(What is required):
From the listing below, pick out each line with the word "page".

◇ ◇ ◇ ◇ ◇

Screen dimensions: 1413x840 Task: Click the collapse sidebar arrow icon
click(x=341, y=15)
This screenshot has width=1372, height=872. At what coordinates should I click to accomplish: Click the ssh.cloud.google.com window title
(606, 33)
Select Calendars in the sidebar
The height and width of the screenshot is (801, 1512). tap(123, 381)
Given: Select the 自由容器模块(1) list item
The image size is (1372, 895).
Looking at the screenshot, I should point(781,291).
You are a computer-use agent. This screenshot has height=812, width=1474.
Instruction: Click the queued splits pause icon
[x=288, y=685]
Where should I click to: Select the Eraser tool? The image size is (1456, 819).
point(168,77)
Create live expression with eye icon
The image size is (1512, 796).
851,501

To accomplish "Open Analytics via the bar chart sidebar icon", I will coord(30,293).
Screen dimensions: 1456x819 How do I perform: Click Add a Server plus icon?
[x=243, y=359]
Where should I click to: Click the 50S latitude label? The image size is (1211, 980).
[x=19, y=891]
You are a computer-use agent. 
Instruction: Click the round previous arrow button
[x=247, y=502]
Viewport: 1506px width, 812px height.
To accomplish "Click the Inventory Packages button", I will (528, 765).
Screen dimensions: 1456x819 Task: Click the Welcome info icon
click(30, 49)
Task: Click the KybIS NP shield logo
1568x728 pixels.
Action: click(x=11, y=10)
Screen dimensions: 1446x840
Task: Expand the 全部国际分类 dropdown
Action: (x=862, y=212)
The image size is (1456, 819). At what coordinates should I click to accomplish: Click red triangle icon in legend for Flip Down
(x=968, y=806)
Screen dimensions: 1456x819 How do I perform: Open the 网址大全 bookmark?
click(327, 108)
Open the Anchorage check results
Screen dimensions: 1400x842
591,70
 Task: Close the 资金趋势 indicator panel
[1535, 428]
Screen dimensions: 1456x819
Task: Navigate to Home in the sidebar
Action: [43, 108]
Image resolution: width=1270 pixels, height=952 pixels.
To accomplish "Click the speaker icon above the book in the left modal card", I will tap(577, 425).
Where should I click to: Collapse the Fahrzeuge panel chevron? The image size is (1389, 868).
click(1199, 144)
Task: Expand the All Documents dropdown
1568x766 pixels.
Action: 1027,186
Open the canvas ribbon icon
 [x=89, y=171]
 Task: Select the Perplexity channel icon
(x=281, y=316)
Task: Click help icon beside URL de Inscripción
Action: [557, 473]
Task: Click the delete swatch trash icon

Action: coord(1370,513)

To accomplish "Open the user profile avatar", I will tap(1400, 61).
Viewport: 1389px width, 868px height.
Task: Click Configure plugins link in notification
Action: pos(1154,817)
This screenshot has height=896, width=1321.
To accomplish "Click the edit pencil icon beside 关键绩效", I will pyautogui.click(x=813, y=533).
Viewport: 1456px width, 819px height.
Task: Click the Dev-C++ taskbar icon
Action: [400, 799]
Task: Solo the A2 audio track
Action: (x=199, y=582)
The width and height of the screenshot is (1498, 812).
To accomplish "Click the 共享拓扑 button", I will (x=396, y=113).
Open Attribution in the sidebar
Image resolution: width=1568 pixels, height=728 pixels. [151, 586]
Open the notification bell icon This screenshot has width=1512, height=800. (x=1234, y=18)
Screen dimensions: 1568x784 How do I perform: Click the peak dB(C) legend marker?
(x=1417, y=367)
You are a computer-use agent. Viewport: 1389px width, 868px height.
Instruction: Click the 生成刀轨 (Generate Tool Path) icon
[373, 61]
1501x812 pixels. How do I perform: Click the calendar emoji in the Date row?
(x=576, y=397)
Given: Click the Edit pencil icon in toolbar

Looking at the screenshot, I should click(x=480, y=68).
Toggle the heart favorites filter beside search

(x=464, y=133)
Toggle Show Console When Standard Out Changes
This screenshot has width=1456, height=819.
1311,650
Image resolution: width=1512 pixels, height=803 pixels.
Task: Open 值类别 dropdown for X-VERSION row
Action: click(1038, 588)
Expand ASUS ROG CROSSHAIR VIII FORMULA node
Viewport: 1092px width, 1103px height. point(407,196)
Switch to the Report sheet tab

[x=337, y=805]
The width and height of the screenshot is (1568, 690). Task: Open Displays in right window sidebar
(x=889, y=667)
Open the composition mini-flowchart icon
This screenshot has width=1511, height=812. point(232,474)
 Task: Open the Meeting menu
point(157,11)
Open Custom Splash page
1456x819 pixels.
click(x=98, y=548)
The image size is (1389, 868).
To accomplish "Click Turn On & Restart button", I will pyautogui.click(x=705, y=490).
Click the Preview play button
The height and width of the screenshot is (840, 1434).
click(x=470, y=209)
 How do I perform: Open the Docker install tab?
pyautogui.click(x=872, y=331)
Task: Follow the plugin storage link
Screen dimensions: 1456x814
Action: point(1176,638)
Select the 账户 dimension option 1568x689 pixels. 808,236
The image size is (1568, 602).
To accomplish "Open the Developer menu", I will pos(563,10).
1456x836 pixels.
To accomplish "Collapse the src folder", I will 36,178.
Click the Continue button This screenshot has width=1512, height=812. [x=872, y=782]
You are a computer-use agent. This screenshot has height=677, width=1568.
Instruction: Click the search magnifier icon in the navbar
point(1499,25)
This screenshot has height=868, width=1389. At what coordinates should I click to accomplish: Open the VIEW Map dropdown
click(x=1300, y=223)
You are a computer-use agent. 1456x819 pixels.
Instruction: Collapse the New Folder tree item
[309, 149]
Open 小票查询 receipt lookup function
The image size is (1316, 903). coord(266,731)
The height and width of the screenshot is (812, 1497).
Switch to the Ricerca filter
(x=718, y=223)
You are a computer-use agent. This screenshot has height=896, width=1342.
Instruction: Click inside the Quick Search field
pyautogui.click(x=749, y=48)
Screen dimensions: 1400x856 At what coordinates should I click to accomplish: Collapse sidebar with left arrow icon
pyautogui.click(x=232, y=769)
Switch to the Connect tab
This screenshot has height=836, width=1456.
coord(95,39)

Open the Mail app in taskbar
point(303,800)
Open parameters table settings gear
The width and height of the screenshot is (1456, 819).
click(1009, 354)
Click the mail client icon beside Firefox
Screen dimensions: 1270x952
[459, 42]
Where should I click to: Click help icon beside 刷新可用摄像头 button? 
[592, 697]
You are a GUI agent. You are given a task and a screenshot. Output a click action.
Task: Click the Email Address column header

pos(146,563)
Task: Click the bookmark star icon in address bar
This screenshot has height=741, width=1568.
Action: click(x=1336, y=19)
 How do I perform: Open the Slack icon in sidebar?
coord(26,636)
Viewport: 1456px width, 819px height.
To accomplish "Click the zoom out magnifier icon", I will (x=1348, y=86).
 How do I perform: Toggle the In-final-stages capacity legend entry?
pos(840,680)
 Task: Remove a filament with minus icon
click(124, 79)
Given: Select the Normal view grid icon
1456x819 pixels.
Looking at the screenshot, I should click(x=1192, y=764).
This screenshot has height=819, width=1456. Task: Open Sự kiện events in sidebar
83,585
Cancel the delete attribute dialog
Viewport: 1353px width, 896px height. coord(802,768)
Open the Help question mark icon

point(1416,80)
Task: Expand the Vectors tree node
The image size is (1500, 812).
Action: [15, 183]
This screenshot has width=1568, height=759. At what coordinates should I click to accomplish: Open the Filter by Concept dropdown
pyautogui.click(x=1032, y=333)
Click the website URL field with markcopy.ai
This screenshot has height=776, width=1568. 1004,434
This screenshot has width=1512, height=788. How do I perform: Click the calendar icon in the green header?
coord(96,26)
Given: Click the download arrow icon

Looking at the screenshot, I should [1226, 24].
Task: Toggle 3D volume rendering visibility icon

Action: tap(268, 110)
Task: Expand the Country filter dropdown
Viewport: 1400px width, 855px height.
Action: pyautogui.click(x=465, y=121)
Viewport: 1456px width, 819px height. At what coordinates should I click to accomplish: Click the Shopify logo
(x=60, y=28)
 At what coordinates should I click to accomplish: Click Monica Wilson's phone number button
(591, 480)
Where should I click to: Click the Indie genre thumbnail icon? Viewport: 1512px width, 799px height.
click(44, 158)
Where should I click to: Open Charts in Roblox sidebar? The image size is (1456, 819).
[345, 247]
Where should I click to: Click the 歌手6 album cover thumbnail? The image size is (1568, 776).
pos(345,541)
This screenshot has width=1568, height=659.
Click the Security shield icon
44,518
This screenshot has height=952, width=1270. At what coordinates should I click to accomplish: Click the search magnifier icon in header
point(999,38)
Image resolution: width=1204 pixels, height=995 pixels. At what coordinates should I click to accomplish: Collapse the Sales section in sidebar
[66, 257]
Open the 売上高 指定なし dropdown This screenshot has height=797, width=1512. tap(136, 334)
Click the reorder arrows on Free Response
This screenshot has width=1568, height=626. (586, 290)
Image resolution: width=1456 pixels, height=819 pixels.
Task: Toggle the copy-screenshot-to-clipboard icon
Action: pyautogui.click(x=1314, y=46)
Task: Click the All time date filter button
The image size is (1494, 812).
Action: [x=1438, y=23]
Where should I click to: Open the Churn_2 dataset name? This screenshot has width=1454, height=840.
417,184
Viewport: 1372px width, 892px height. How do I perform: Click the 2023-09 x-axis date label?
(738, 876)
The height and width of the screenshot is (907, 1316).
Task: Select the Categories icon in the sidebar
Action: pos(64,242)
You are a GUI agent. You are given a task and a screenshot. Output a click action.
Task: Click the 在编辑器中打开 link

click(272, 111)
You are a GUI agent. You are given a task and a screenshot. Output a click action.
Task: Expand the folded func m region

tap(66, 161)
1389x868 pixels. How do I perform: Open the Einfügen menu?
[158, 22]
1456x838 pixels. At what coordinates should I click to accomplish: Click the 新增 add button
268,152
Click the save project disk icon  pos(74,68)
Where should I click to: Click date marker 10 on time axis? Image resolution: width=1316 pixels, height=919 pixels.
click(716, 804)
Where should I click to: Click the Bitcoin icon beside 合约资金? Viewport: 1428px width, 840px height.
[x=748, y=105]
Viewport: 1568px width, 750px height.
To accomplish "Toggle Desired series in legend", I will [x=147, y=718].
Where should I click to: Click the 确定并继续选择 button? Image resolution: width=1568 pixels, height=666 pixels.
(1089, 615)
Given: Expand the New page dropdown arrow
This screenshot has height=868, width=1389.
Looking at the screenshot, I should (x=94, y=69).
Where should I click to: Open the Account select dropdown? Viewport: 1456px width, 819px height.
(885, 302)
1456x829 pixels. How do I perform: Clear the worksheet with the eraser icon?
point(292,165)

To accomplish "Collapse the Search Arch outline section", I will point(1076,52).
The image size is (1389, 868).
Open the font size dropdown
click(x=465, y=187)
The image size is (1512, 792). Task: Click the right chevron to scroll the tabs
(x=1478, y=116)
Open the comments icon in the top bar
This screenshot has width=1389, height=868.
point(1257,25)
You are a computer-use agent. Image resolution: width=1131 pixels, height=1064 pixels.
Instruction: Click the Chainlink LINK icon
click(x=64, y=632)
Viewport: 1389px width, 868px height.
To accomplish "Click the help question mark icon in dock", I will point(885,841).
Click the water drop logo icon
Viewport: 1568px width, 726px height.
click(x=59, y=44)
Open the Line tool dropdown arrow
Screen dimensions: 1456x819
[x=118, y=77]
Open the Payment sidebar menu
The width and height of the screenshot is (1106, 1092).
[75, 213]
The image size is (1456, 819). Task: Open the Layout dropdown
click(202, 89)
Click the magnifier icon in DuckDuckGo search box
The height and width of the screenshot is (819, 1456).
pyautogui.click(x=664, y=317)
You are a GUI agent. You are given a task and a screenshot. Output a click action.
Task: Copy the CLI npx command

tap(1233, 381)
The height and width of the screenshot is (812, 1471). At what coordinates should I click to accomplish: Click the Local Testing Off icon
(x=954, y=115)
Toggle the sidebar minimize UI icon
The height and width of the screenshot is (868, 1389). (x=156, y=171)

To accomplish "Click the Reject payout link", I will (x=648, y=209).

◇ ◇ ◇ ◇ ◇

(Written response):
Open Custom Splash page
Given: Expand the New page dropdown arrow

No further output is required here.